6-Hydroxydopamine lesions of the ventral tegmental area suppress ghrelin's ability to elicit food-reinforced behavior

While past research suggests that ghrelin stimulates appetite through an action on hypothalamic signaling, recent evidence indicates that the peptide acts via mesotelencephalic dopamine neurons to alter appetitive motivation. In the present study, rats were trained to operantly respond for food on a progressive ratio PR5 schedule until stable breakpoints were established. Ghrelin (30-300 pmol) was then injected directly into the ventral tegmental area (VTA) and the 300 pmol dose was observed to increase breakpoint. The dopaminergic neurotoxin 6-hydroxydopamine (6-OHDA, 6 μg) was subsequently administered into the VTA resulting in a significant depletion of striatal dopamine. Stable breakpoints were then re-established. When ghrelin's effects were reassessed, the peptide's ability to alter operant responding for food was reliably reduced. Our findings demonstrate that ghrelin induces food-reinforced behavior in the mesotelencephalic reward pathway and that this effect is dependent on intact dopaminergic signaling.
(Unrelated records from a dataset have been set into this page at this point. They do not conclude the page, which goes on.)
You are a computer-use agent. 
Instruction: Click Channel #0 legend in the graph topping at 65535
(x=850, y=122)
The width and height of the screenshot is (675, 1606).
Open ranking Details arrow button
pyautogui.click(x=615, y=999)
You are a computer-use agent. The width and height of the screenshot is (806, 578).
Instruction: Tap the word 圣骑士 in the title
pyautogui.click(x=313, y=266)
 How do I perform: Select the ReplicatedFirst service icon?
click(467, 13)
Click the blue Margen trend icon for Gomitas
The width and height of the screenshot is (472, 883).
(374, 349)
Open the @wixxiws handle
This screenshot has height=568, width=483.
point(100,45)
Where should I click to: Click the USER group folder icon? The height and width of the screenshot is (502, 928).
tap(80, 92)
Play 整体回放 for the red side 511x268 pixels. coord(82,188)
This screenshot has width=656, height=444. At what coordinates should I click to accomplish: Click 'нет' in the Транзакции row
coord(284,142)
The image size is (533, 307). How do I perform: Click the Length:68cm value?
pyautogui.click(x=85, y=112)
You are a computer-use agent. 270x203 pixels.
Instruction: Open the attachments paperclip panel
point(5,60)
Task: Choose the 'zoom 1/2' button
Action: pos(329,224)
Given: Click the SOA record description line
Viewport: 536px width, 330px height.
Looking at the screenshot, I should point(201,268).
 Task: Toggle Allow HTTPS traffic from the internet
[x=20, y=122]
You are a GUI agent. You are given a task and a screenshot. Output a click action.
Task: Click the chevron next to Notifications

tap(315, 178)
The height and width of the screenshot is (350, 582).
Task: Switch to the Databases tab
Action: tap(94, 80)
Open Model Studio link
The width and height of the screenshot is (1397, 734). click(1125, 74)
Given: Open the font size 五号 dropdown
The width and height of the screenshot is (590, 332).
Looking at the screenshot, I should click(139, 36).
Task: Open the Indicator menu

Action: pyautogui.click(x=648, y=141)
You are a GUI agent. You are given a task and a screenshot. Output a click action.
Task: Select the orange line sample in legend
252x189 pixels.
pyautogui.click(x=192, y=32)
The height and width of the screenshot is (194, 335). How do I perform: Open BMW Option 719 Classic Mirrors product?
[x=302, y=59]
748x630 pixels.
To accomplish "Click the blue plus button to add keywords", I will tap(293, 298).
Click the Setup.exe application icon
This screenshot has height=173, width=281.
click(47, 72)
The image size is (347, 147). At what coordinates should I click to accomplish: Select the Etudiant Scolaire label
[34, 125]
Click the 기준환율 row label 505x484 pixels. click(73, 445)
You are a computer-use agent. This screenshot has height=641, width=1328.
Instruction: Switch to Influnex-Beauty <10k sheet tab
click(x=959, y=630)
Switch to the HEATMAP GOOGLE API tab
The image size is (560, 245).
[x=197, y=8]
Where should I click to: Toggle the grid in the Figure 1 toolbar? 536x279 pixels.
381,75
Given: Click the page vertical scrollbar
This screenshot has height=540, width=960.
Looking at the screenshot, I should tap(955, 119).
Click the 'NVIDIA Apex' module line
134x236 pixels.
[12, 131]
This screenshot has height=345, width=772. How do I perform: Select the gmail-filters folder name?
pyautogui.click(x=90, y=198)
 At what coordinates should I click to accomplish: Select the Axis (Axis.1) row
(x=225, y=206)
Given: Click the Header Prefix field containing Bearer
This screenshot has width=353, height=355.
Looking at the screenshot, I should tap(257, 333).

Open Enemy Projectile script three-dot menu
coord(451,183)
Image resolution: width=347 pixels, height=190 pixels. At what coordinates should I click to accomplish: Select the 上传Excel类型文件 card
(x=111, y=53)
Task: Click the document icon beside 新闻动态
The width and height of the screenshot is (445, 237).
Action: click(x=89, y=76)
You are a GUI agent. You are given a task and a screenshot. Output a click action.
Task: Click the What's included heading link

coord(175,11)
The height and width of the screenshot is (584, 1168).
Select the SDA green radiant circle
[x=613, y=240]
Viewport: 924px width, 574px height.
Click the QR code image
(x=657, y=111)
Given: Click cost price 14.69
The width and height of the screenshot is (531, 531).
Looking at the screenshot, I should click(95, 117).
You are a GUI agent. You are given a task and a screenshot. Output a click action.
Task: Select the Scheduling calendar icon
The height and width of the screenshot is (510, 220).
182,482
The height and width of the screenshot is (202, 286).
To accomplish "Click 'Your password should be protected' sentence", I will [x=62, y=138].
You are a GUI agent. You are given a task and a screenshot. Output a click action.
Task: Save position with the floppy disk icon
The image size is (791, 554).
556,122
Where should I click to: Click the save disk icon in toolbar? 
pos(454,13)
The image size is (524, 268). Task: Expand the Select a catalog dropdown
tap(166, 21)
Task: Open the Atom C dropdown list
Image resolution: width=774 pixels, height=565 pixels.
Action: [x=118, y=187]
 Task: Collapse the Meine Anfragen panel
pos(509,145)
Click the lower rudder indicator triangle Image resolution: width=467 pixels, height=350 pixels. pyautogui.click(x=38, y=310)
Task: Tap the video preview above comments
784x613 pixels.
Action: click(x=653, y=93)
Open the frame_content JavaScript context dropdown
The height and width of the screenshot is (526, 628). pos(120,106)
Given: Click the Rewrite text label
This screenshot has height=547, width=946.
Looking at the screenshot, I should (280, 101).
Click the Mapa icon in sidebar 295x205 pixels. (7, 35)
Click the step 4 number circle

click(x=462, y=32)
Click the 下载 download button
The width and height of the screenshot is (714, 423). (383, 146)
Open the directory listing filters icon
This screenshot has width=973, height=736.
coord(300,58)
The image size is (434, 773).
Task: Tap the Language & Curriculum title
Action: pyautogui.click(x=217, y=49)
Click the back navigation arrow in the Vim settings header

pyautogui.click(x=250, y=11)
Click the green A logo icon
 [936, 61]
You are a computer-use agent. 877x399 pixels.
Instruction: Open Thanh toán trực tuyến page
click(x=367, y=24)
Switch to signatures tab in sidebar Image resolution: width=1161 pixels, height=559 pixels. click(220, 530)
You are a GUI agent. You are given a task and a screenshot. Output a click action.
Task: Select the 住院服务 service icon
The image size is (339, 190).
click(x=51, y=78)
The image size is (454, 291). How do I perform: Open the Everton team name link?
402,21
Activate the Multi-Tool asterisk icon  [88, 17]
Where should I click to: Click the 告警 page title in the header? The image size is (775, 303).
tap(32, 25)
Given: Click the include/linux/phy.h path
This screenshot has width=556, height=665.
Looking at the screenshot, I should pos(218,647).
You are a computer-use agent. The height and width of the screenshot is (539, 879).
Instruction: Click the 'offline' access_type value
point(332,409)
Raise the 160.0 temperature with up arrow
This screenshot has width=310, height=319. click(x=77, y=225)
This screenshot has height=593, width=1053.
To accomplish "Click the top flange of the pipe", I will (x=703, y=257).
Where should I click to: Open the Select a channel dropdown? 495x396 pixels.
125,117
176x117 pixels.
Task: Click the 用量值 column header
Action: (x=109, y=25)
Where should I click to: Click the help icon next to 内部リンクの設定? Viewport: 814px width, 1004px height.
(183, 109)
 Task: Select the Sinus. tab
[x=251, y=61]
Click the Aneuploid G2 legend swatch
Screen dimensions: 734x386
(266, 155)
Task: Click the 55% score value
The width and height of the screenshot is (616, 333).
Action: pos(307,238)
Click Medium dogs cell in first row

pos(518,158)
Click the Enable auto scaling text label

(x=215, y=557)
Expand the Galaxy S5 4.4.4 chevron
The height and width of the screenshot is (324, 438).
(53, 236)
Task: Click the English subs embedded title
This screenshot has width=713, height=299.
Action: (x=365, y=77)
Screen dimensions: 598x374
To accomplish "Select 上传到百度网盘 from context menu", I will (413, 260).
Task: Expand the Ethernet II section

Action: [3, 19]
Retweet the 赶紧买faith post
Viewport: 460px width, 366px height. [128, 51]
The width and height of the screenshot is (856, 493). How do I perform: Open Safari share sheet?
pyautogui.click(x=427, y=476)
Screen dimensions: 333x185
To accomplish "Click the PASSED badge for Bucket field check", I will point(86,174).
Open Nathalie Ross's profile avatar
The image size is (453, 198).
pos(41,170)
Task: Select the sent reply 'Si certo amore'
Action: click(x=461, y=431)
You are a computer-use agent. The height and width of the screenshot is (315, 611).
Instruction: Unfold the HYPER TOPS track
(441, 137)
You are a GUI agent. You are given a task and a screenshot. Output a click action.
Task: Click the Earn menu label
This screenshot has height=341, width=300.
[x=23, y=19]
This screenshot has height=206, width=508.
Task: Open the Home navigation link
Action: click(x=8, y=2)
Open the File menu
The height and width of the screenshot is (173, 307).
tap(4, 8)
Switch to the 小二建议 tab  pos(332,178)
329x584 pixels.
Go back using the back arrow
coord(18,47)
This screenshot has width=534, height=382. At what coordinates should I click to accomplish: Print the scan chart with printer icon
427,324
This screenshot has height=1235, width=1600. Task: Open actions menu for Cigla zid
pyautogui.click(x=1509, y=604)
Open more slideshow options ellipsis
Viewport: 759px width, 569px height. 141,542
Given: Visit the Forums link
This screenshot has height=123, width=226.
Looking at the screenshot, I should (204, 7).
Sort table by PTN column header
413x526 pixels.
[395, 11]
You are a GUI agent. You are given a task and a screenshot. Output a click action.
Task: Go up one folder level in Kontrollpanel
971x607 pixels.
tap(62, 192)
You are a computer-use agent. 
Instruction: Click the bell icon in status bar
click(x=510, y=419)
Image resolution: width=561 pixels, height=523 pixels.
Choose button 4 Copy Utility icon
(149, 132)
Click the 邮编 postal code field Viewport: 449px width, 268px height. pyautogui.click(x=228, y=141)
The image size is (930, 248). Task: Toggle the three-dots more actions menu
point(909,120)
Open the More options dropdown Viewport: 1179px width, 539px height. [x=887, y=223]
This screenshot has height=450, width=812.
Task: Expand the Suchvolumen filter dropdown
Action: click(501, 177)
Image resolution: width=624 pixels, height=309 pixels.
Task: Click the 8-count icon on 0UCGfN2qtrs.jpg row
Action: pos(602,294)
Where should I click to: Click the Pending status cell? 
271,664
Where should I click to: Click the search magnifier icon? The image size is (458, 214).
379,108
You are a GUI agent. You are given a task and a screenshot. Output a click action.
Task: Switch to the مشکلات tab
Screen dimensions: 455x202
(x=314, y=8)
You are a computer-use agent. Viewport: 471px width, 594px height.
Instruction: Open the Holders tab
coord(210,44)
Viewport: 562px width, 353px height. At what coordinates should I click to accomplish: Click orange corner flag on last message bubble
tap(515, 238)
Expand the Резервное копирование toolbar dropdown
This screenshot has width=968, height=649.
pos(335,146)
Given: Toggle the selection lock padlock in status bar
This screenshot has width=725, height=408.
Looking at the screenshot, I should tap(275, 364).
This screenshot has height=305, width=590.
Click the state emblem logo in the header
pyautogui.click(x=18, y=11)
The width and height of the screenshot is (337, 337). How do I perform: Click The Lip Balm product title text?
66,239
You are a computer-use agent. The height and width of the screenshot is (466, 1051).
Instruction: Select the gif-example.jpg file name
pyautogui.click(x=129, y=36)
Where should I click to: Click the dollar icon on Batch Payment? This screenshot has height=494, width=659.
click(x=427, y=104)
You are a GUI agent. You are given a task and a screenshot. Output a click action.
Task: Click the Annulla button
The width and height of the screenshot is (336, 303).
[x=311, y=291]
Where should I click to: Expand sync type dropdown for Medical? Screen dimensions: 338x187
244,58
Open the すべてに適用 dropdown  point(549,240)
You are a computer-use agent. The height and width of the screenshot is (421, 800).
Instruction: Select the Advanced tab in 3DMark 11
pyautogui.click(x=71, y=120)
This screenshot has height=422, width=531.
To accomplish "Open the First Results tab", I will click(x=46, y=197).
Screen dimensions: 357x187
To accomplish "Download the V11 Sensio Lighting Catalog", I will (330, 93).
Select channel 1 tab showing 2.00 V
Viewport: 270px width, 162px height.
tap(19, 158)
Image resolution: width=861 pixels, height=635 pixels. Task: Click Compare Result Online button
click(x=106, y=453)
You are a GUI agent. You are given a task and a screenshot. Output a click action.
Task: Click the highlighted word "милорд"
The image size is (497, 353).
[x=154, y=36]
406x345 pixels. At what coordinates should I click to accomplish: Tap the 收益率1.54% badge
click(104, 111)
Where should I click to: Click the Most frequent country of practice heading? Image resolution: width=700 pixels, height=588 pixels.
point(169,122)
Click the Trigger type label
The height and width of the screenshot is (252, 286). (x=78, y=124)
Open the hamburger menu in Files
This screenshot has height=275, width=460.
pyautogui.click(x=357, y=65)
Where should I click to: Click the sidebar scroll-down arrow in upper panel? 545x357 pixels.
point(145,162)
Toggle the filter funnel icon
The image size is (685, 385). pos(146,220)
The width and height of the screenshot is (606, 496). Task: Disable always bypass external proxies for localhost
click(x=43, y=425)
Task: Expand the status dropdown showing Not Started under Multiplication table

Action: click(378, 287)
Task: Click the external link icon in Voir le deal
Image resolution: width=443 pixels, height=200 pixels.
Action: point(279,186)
We conclude that the metabolic peptide ghrelin interacts with dopamine, within reward circuitry, to modulate appetitive behavior.

► Ghrelin microinjected into the VTA increases food-reinforced behavior. ► 6-OHDA lesions eliminate ghrelin-induced increases in breakpoint. ► Ghrelin and dopamine interact within the VTA to modulate food-reinforced behavior.